Also thank you and @rajeeja for the convo you kept running here!

Please see some considerations of mine below and let me know your thoughts about each of them, mostly for future, but at least for the scope of this PR, I am fine with the current Numba version, you all feel free to give it a review for this version:

  1. Even ~5 secs with the method I tried, and also the current execution time of ~8secs (in Philip's local machine) are also sub-ideal for permanent long term performance of this function. We need to bring it to a better spot (say around a second or two) for this setup (4GB SCREAM). That's because when the user wants to use a time-series data with several time-steps, maybe for an even finer-res grid, the performance should still be okay.

  2. Speaking of time-series, the user will likely use chunking schemes, e.g. each time step being a separate chunk. In such scenarios, we need to be sure Numba and Dask will play well together.

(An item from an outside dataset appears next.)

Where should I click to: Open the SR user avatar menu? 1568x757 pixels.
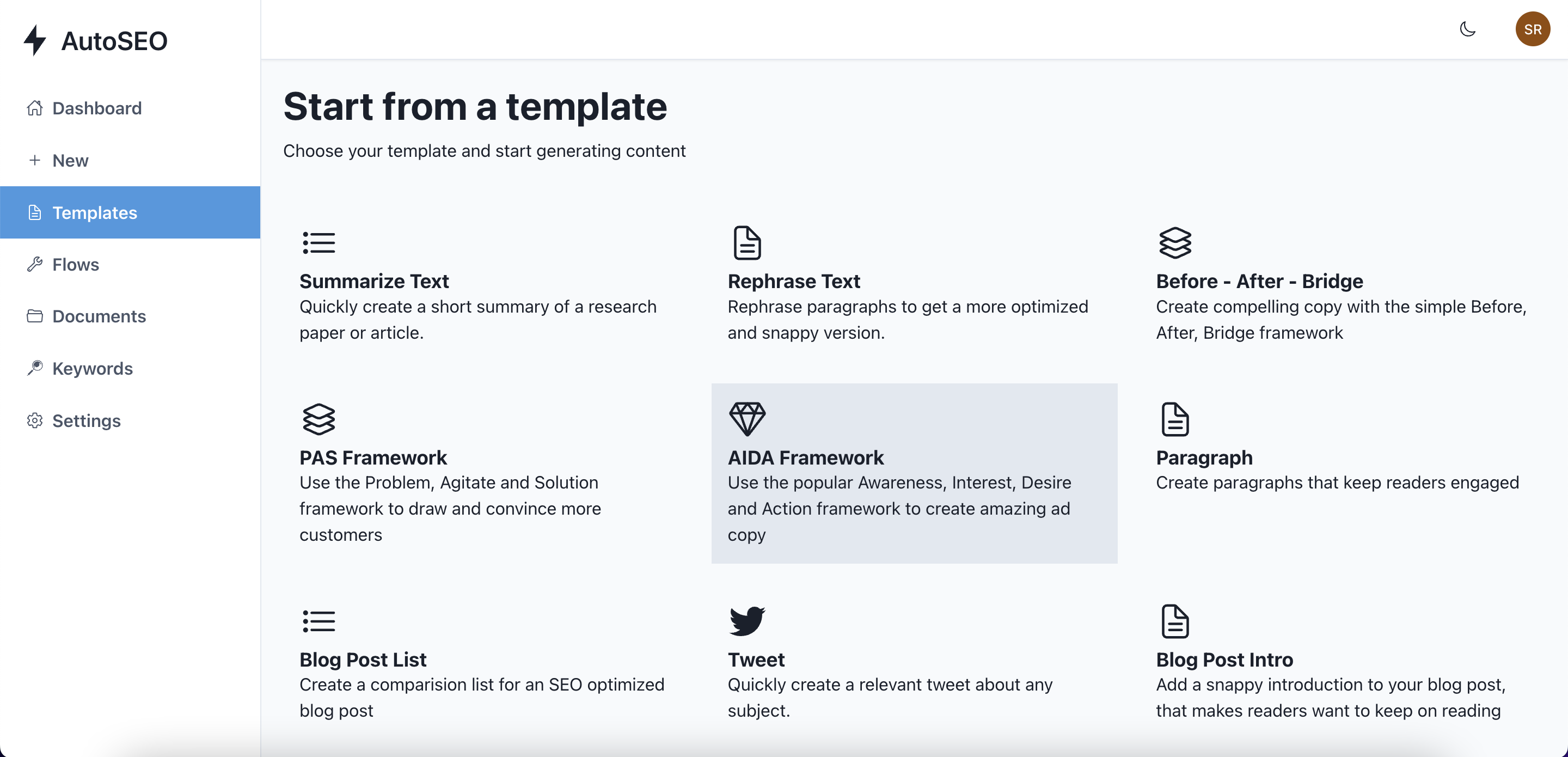click(1532, 29)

  3. While this current Numba implementation seems to have a decent performance for now, we saw that vectorization would give us even better performance with my original attempt (if only we didn't have the masking issue with nonuniform connectivity array), and I thought even further parts of the code in that case would be optimized in the future. That said, partitioning the connectivity as Philip attempted in DRAFT: API for accessing partitioned connectivity, reworked topological aggregations  #978 still seems like the best bet to me to still achieve a vectorized performance. @philipc2 , was there any difficulty in that code that made you stop and closing that PR?

Thoughts?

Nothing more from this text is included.